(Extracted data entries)
○ ○ ○
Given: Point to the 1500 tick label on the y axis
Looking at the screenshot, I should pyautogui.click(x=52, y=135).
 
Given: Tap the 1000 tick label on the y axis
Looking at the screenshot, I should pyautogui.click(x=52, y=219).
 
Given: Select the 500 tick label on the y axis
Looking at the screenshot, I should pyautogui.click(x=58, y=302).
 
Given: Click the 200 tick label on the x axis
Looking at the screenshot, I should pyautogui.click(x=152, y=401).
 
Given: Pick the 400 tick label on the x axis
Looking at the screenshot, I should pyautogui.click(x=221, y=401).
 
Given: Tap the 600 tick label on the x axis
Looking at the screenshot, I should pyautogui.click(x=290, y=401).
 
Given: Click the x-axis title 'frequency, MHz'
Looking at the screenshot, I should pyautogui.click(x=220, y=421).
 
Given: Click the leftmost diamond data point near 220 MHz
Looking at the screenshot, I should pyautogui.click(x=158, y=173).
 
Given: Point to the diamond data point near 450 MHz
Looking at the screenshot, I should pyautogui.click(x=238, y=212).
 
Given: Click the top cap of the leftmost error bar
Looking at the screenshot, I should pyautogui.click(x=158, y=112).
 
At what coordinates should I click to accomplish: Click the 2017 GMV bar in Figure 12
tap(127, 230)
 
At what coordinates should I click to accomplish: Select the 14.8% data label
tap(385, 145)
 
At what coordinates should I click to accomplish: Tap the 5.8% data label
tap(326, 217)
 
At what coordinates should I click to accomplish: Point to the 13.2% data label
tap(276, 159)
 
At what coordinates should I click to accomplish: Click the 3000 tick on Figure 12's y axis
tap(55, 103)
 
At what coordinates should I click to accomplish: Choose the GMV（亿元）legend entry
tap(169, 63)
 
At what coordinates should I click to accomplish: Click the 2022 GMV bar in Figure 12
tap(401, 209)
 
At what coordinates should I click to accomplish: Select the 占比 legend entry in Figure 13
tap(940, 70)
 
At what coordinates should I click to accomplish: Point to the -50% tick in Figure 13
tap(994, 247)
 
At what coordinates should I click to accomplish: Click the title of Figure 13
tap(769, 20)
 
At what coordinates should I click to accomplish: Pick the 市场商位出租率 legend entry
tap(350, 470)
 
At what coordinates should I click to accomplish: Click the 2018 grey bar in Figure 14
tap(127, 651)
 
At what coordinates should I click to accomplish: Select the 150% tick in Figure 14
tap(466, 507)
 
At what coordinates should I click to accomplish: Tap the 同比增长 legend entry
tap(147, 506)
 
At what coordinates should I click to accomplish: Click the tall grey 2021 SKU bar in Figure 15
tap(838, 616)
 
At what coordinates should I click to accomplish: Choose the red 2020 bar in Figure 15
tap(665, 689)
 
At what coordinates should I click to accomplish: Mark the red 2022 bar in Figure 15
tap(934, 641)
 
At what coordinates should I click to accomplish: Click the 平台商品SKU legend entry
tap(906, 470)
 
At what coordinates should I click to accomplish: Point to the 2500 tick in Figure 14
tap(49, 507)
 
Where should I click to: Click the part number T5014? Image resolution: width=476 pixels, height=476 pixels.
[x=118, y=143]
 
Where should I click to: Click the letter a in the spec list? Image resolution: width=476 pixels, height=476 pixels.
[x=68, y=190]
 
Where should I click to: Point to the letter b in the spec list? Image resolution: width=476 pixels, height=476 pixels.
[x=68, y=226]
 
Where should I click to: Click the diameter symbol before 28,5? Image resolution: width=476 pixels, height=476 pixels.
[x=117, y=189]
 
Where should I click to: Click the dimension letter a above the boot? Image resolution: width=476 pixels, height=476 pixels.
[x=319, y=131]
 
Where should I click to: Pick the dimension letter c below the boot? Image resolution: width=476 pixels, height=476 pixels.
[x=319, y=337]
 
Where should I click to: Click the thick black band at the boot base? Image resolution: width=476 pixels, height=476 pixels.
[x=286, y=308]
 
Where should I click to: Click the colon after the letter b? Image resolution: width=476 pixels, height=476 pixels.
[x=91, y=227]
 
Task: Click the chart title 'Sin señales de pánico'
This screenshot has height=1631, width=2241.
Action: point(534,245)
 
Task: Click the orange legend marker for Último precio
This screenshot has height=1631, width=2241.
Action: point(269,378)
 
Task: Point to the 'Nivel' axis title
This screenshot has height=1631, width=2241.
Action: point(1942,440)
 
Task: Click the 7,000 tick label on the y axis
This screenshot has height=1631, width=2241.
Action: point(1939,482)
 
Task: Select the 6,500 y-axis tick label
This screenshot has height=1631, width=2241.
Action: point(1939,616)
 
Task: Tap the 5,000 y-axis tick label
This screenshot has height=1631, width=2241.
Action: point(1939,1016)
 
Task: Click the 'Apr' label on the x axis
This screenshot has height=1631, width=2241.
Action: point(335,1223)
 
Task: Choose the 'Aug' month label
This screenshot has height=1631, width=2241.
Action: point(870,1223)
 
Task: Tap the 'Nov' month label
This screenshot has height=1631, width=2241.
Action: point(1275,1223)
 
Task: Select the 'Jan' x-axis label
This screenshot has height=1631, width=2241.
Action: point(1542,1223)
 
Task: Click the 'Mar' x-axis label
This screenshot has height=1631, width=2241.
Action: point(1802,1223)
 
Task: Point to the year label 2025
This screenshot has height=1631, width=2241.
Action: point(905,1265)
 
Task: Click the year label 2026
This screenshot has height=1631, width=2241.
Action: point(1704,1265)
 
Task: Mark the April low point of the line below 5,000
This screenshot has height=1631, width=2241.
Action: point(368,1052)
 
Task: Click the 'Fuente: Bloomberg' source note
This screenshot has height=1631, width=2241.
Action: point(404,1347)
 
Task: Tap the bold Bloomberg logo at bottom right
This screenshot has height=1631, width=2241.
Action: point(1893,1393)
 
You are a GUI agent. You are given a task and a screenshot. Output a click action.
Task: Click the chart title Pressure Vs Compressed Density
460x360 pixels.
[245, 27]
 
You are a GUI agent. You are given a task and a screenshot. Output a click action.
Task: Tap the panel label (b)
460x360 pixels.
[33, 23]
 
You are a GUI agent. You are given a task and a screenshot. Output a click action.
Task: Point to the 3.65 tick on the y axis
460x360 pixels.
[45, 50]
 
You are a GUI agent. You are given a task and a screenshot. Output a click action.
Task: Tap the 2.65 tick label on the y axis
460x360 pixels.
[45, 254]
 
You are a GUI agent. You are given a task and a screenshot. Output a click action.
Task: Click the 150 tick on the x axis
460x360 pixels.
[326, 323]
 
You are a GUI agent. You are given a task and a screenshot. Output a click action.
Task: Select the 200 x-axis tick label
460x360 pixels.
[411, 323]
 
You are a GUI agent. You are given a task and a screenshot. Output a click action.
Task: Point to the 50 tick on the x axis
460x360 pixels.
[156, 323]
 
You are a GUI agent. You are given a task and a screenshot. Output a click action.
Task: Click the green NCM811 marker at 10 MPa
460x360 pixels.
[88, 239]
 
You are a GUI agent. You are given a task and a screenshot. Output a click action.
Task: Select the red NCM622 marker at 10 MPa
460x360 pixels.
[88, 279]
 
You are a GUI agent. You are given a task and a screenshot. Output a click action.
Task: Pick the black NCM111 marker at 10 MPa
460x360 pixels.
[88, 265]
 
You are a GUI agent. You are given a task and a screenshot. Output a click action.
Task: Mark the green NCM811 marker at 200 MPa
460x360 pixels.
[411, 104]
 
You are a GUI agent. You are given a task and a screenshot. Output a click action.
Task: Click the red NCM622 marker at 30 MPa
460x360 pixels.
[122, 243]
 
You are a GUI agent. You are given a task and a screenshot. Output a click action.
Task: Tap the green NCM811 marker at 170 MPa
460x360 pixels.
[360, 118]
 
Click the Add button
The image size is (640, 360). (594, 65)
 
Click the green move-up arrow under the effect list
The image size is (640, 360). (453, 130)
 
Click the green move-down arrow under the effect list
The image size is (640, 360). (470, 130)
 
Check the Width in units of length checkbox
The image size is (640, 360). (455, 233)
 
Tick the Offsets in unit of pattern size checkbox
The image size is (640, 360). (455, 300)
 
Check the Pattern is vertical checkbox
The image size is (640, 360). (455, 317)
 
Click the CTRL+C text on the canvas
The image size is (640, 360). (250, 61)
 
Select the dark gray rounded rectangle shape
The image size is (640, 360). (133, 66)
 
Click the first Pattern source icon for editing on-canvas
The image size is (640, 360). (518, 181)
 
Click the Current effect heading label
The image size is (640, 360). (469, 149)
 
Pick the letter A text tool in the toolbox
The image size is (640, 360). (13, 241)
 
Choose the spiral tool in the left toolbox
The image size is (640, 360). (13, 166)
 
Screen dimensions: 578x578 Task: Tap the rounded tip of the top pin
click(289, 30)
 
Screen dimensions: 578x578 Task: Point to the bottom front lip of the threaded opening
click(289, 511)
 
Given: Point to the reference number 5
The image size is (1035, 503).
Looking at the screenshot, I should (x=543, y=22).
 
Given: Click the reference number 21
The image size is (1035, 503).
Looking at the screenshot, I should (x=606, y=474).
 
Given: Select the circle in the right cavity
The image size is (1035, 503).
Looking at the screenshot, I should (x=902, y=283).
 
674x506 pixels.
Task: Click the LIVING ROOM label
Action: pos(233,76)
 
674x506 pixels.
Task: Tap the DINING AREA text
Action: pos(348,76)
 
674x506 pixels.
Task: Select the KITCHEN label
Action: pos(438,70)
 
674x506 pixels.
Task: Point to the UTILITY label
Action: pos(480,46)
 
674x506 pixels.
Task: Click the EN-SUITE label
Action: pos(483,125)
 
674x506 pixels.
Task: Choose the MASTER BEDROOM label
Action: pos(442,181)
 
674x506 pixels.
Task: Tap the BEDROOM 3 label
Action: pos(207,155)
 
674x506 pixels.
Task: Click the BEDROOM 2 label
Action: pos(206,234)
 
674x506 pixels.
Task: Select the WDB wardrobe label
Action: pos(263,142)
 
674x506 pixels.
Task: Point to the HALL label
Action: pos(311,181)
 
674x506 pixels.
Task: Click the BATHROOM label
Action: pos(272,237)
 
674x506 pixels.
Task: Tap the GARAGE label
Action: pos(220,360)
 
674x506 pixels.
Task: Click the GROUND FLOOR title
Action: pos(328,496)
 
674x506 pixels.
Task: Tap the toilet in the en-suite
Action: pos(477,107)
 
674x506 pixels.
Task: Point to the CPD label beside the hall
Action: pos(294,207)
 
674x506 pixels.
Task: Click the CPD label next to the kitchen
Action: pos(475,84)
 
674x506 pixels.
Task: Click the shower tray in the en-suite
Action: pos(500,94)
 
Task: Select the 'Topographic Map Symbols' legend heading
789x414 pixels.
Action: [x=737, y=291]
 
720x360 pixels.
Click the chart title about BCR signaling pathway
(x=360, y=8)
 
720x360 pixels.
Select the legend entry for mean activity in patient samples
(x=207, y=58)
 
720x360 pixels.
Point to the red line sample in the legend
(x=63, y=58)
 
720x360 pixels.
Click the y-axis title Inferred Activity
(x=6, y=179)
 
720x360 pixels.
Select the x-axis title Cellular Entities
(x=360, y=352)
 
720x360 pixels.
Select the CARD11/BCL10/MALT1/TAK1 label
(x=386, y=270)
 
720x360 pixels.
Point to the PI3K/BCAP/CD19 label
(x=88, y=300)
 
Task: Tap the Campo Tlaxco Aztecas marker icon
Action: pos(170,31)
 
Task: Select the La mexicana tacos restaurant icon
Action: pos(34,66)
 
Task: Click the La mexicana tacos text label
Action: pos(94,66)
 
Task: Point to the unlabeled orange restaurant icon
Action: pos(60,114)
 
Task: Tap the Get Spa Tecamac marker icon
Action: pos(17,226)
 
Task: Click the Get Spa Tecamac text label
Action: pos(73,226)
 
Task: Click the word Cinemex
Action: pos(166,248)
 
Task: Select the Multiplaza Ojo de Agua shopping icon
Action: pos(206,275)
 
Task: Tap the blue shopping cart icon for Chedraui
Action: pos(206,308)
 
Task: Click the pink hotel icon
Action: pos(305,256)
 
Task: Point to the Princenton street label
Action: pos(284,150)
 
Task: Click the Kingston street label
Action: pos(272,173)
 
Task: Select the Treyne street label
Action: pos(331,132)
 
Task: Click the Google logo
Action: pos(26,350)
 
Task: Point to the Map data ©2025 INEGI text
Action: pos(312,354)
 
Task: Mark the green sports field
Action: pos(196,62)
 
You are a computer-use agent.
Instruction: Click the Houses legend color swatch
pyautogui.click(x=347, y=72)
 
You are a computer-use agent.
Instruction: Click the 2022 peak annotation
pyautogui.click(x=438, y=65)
○ ○ ○
Short task: Rename "Looking at the screenshot" to "Based on the screenshot" in the entries, starting at the first line and ending at the line that contains "should pyautogui.click(x=221, y=401).", and write out those lines again with no other changes.

Expected output:
Given: Point to the 1500 tick label on the y axis
Based on the screenshot, I should pyautogui.click(x=52, y=135).
 
Given: Tap the 1000 tick label on the y axis
Based on the screenshot, I should pyautogui.click(x=52, y=219).
 
Given: Select the 500 tick label on the y axis
Based on the screenshot, I should pyautogui.click(x=58, y=302).
 
Given: Click the 200 tick label on the x axis
Based on the screenshot, I should pyautogui.click(x=152, y=401).
 
Given: Pick the 400 tick label on the x axis
Based on the screenshot, I should pyautogui.click(x=221, y=401).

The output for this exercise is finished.